DIRECTIONS:
Copy the passage below about electronic business and competitive advantage word for word, from its first line to its last.

For an established company, one of the principal challenges
of electronic business is the extent to which its value chain is made redundant,
and whether its competitive advantage is eroded, or even fatally wounded.
Successful companies usually have competitive advantages in a few parts of the
value chain. Electronic commerce may mean that these advantages may disappear.
Philips Evan and Thomas Wurster, of Boston Consulting Group
point out that, "Where once a sales force, a system of branches, a printing
press, a chain of stores or a delivery fleet served as formidable barriers to
entry because they took years and heavy investments in build, in this new world
they could suddenly become expensive liabilities. New competitors on the
internet will be able to come from nowhere to steal your customers". Thus a
bank may find its branch network threatened by the growth of online banking.

DATA EXCERPT:
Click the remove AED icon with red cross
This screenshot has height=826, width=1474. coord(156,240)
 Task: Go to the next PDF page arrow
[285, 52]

FINISHED TASK:
For an established company, one of the principal challenges
of electronic business is the extent to which its value chain is made redundant,
and whether its competitive advantage is eroded, or even fatally wounded.
Successful companies usually have competitive advantages in a few parts of the
value chain. Electronic commerce may mean that these advantages may disappear.
Philips Evan and Thomas Wurster, of Boston Consulting Group
point out that, "Where once a sales force, a system of branches, a printing
press, a chain of stores or a delivery fleet served as formidable barriers to
entry because they took years and heavy investments in build, in this new world
they could suddenly become expensive liabilities. New competitors on the
internet will be able to come from nowhere to steal your customers". Thus a
bank may find its branch network threatened by the growth of online banking.